Goal of the exercise | When you find the line with "Show the Safari" among the records below, reproduce it and each line after it exactly, ending with the line with "Given: Switch to the Libraries tab".

══════════

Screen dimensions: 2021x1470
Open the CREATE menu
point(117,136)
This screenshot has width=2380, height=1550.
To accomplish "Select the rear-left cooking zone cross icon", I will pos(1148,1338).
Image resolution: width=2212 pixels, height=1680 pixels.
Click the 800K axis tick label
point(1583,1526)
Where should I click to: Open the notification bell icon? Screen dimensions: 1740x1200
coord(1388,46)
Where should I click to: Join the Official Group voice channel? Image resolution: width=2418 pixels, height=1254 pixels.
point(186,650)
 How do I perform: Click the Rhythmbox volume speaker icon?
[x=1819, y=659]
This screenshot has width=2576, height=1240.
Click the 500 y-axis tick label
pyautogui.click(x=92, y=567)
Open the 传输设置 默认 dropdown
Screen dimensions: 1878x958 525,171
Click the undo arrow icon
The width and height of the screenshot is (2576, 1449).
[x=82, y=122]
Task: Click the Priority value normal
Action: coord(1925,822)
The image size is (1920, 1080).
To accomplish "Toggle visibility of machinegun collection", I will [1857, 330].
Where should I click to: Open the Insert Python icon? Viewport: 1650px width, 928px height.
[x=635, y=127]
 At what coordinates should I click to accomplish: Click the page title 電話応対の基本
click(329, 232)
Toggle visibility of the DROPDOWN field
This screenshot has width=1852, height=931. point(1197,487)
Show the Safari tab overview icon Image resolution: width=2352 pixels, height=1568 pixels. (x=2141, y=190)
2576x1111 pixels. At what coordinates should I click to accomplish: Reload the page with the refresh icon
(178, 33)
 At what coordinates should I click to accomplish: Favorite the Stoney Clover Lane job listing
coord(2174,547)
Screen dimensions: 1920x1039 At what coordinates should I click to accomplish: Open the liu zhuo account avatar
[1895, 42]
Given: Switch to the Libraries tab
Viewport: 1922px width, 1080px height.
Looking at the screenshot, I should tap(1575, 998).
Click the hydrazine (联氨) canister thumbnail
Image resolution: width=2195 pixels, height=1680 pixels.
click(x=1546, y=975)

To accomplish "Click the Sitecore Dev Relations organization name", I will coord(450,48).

══════════

Answer below |
Show the Safari tab overview icon Image resolution: width=2352 pixels, height=1568 pixels. (x=2141, y=190)
2576x1111 pixels. At what coordinates should I click to accomplish: Reload the page with the refresh icon
(178, 33)
 At what coordinates should I click to accomplish: Favorite the Stoney Clover Lane job listing
coord(2174,547)
Screen dimensions: 1920x1039 At what coordinates should I click to accomplish: Open the liu zhuo account avatar
[1895, 42]
Given: Switch to the Libraries tab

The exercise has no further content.